When I asked interns on their first day of field, “what are your fears, concerns, questions?” T----, brave and poetic, responded, “I am afraid that I will ask you a question and you will say, ‘you should know that already.' ”
How did our natural curiosity get squashed along the way? The revolutionary in me (re-awakened after watching Che, the movie, Part 1 and 2 - really good by the way) wants to fight to reclaim our birthright to curiosity. That is, asking questions, challenging the status quo and not knowing without shame or embarrassment.

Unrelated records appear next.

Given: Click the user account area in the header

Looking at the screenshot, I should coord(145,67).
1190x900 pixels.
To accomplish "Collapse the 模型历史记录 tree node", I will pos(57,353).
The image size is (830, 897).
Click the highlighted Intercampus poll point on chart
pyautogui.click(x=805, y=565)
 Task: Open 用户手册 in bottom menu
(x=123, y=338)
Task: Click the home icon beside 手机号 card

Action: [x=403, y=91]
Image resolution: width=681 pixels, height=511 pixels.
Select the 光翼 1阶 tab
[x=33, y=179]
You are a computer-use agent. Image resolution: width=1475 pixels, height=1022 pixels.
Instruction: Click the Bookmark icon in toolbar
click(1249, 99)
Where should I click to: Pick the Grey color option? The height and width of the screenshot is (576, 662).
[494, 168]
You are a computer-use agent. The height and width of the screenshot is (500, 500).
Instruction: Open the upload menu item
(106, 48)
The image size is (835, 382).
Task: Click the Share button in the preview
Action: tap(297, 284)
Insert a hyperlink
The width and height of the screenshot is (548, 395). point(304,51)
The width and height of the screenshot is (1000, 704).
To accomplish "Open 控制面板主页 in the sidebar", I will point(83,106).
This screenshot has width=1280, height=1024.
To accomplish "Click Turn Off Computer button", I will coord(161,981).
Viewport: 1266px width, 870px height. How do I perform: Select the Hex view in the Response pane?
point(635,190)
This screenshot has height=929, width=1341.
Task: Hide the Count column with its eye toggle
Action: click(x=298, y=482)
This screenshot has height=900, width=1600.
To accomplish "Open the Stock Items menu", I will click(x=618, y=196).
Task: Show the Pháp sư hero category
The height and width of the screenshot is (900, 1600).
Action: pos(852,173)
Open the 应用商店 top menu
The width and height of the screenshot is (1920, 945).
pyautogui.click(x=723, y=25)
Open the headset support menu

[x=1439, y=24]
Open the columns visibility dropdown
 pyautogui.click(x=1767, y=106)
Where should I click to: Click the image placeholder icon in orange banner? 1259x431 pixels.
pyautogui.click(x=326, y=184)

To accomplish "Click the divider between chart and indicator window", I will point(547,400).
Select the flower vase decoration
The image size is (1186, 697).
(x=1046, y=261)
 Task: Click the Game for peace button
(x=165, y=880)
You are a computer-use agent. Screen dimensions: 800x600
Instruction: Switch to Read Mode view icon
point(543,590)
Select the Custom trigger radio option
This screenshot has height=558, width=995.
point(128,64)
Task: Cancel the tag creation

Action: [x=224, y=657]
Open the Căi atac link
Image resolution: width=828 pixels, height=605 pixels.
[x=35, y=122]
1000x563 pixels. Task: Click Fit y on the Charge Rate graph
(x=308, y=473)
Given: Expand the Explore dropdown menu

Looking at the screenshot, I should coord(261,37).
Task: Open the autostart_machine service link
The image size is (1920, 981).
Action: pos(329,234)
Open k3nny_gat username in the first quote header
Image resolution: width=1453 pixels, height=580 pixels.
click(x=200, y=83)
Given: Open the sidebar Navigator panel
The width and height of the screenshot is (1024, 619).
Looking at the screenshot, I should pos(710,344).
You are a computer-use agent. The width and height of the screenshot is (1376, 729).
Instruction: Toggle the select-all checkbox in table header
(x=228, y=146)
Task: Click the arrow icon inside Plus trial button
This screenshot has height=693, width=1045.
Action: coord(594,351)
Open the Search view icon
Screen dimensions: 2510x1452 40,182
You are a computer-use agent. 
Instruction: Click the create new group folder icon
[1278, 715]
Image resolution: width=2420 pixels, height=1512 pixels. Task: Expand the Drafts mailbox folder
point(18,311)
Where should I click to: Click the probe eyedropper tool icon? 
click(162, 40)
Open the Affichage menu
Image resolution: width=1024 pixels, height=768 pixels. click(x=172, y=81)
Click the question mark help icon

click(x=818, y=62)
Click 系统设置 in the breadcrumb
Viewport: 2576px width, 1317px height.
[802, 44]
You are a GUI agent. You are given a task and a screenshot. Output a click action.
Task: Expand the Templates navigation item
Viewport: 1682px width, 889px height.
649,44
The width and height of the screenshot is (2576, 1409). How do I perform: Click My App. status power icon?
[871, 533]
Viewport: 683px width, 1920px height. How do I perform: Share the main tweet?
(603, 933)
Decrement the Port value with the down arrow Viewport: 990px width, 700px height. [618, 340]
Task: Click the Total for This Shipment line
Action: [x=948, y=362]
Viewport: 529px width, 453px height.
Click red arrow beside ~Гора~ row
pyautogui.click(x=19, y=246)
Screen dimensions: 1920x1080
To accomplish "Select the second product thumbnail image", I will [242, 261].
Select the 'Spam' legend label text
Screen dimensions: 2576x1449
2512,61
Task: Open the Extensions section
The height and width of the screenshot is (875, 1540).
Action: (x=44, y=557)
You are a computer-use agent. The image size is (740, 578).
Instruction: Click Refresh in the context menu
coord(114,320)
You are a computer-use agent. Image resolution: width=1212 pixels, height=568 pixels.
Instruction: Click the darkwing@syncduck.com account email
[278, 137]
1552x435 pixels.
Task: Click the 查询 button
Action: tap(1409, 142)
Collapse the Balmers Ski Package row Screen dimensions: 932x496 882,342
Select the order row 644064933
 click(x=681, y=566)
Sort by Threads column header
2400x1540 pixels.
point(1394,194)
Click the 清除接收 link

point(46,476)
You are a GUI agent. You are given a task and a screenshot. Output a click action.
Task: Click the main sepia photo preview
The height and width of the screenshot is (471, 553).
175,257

I am afraid that all of those years of talking to interns about the learning curve, about how normal it is to be scared and uncomfortable when learning something new, about how Reevah always said it takes a lot of ego strength to be a learner and to acknowledge our dependency, and about how we all feel more in control and confident when we reach mastery, but that it takes hundreds of trial and error experiences to get there. I am afraid that all those words will come back to bite me. That they will not be sufficient reassurance. That I will need to find other ways to self-soothe - to manage my beginner's anxiety. And that being stoic or ignoring these feelings when they come up will not be acceptable to my body. So as I prepare for this big (overwhelming) new experience, I am open to learning how to attend to all the feelings that come up - and like a good parent to a wailing baby - find ways to respond, accept, comfort and soothe.